• **What the task requires**: Exactly reproduce the lines from the one containing "Where should I" through the last line of the data, both ends included, leaving out pictures.

• **Data extracted from a collection**:
******************************

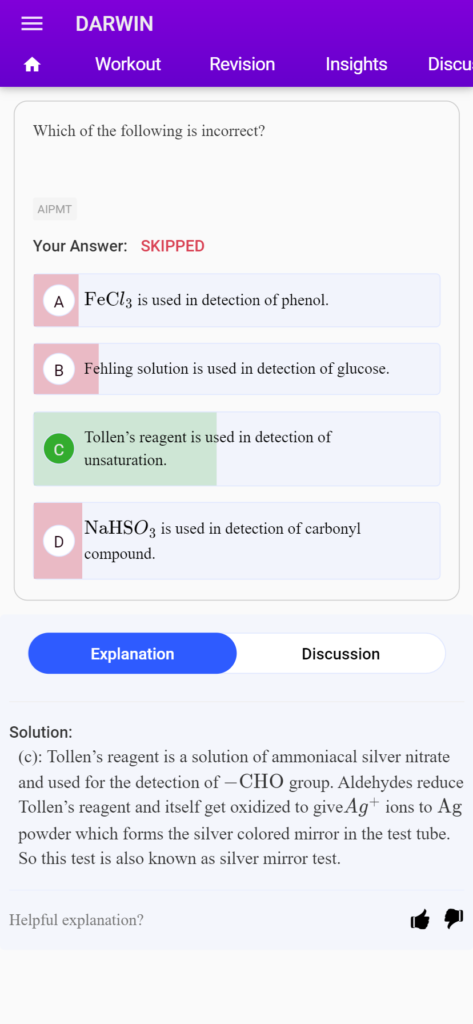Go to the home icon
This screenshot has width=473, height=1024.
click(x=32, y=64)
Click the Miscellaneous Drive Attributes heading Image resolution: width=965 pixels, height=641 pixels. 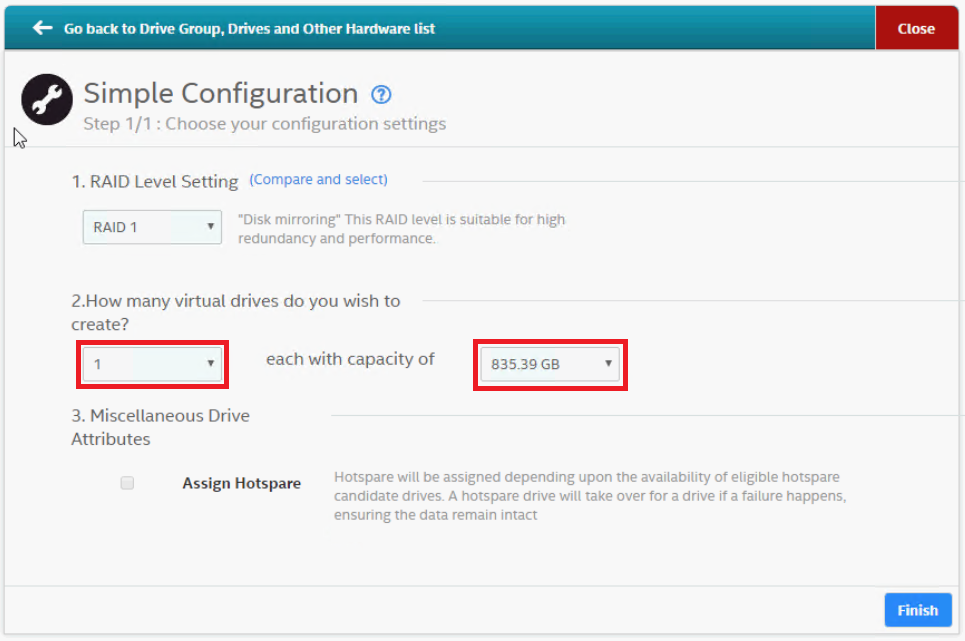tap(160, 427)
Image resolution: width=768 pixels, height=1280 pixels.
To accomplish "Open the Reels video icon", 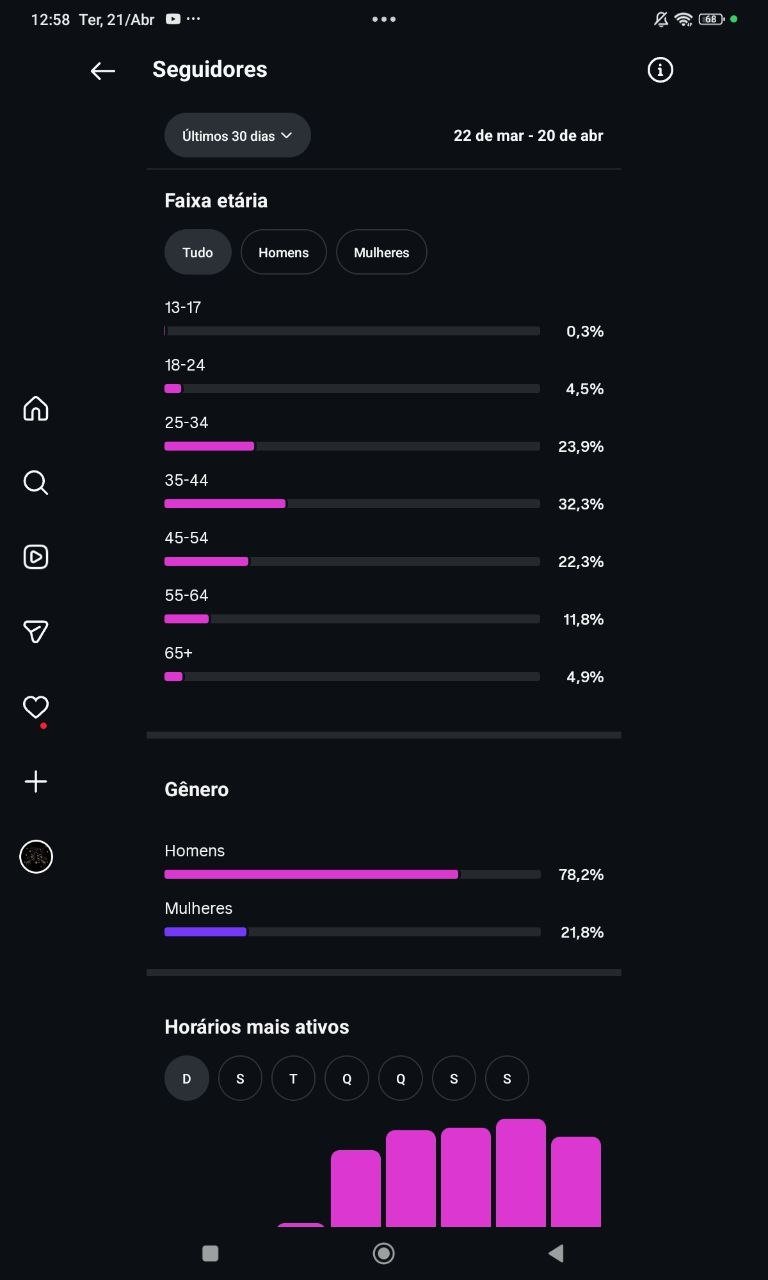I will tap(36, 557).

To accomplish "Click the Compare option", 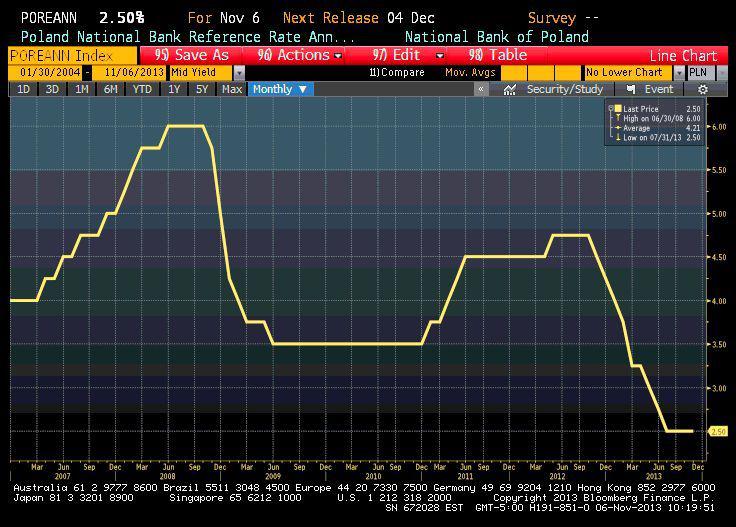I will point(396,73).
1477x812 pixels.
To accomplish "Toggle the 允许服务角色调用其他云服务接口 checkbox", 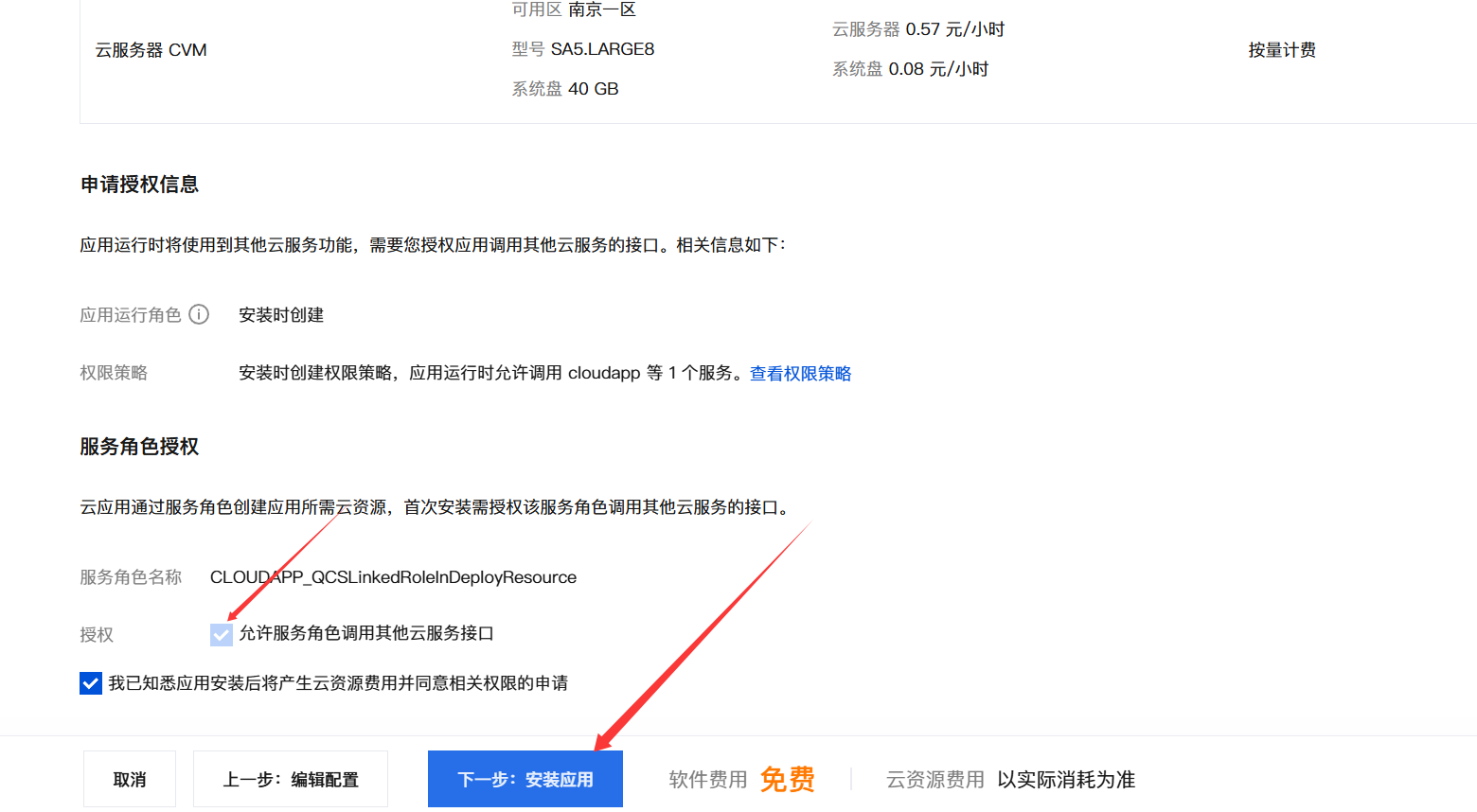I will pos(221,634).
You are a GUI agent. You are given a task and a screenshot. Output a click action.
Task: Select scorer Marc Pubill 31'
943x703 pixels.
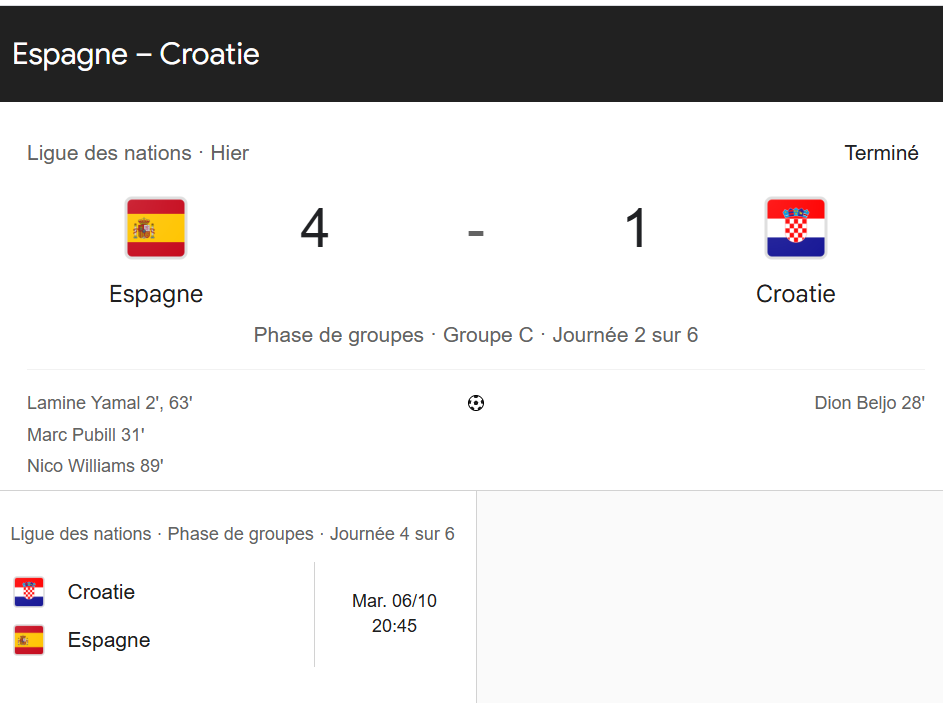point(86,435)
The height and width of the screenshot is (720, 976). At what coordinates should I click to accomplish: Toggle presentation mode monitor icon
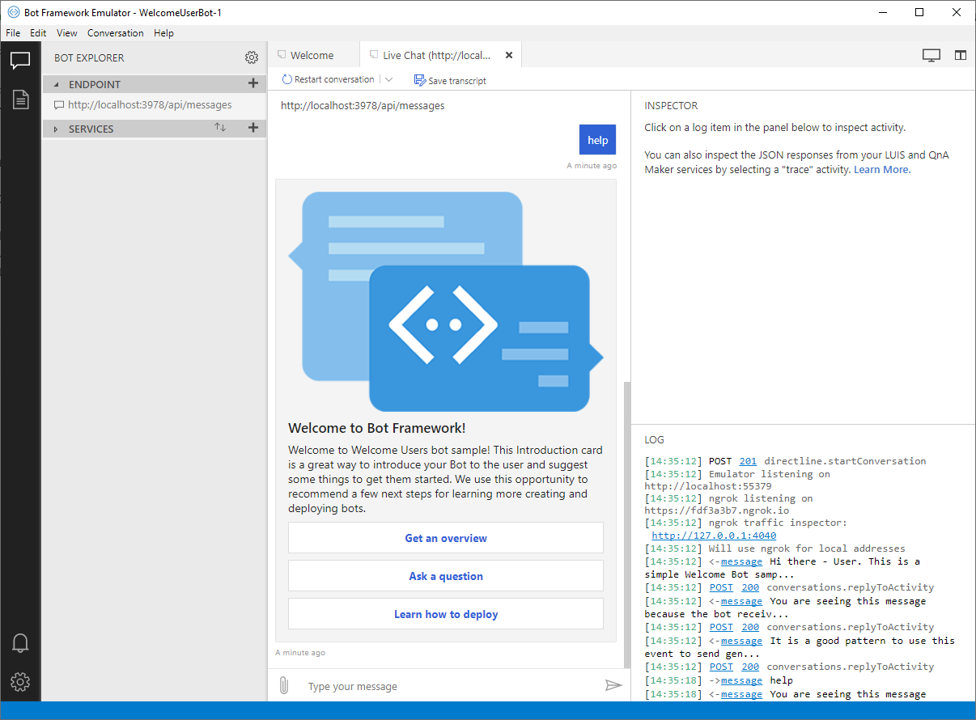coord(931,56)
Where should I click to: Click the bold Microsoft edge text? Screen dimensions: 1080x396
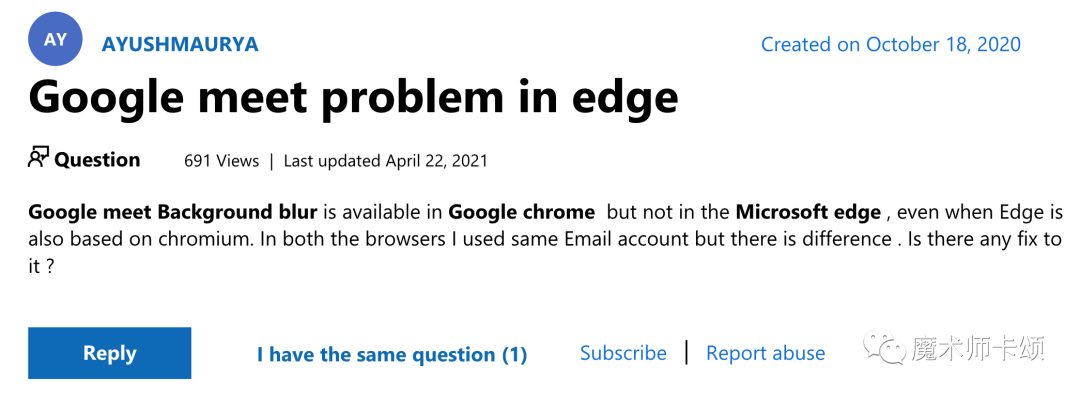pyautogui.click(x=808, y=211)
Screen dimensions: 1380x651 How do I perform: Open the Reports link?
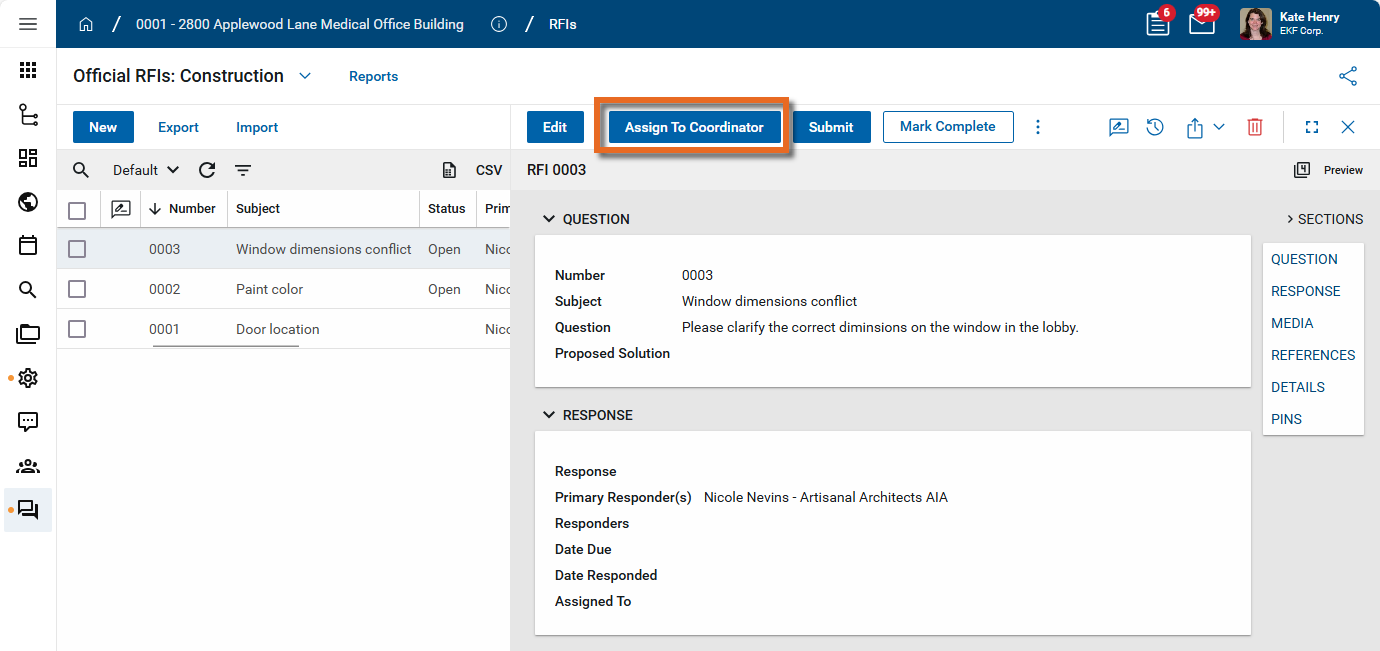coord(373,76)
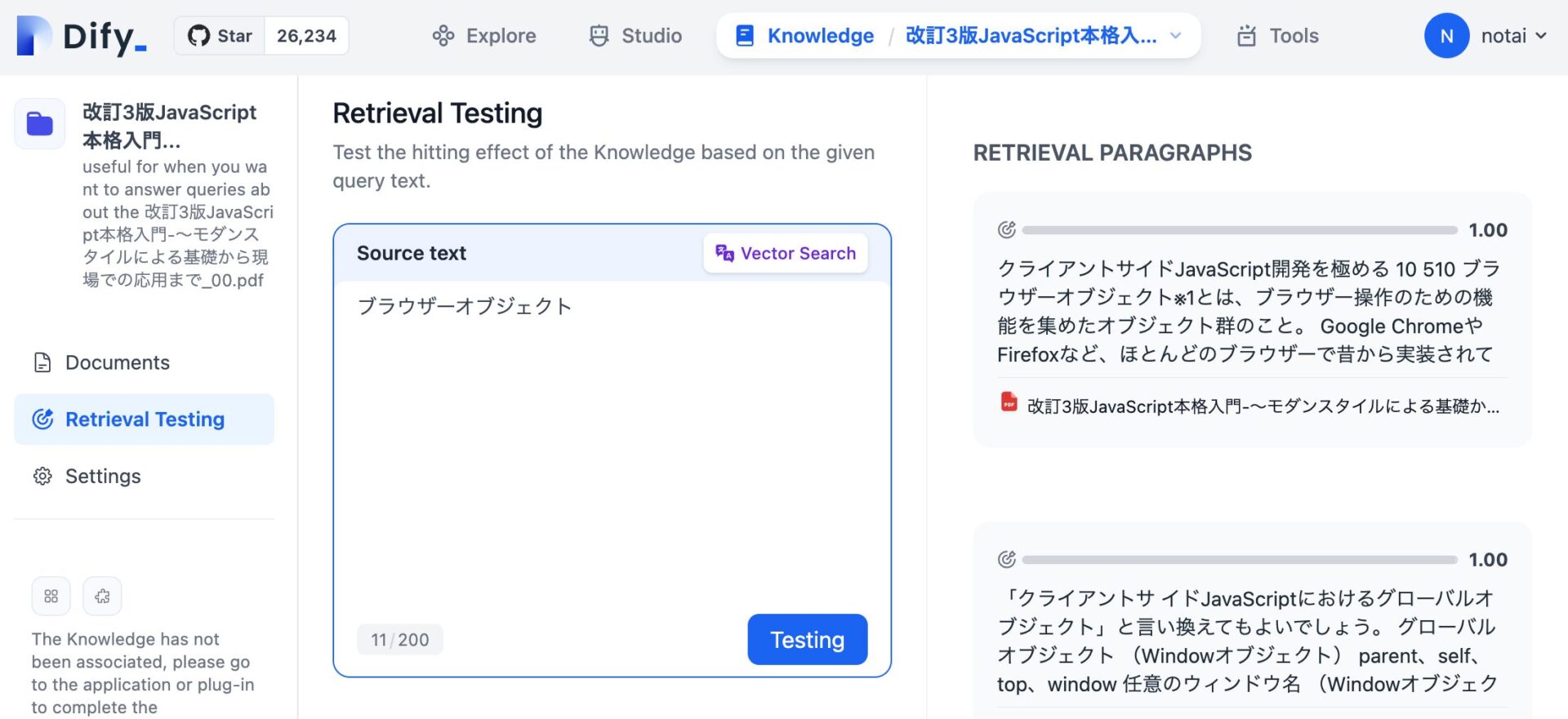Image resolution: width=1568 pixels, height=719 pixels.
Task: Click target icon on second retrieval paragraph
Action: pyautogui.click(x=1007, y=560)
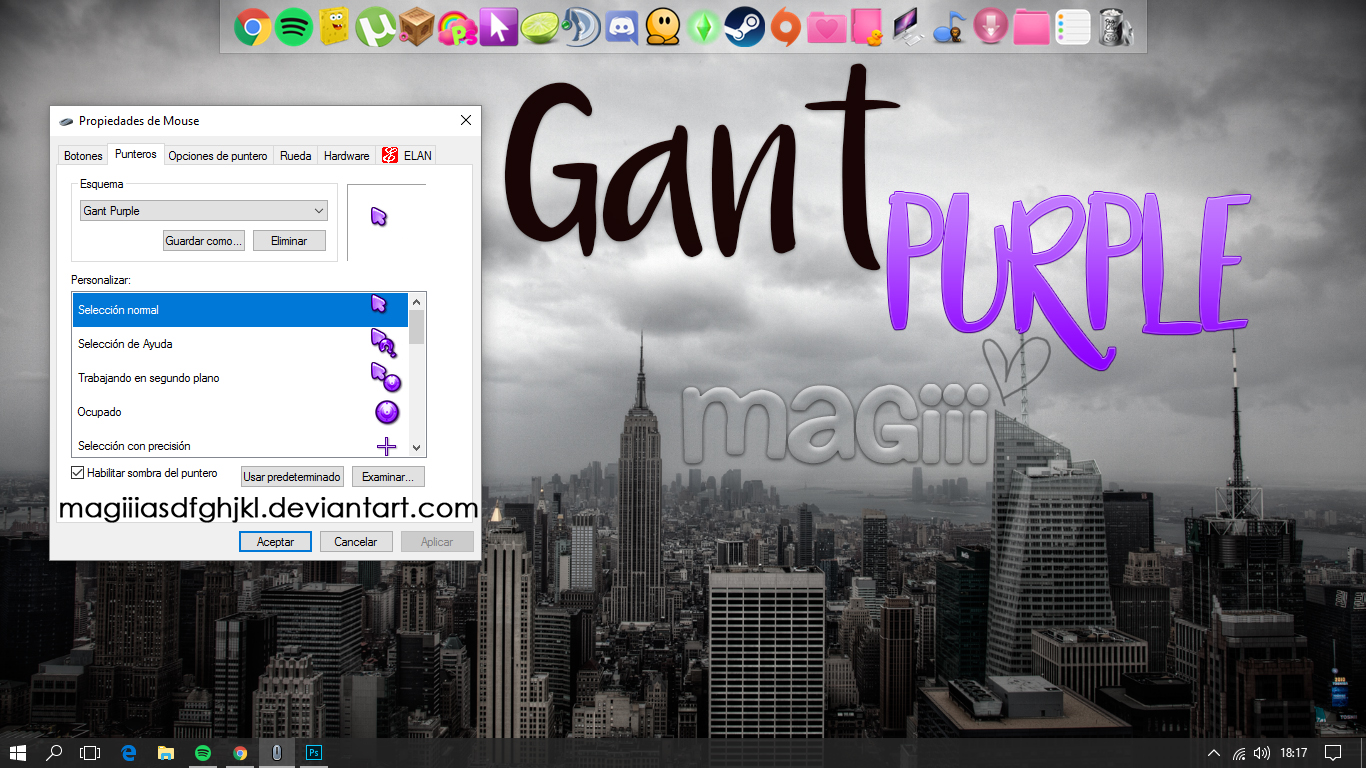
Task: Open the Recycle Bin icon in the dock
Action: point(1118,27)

******************************

• **Task response**:
Where should I click to: Click the bold Microsoft edge text? Screen dimensions: 1080x396
pyautogui.click(x=808, y=211)
Screen dimensions: 1380x651 How do I perform: Open the Reports link?
coord(373,76)
Image resolution: width=1568 pixels, height=719 pixels.
Task: Click target icon on second retrieval paragraph
Action: pyautogui.click(x=1007, y=560)
Task: Open the Recycle Bin icon in the dock
Action: point(1118,27)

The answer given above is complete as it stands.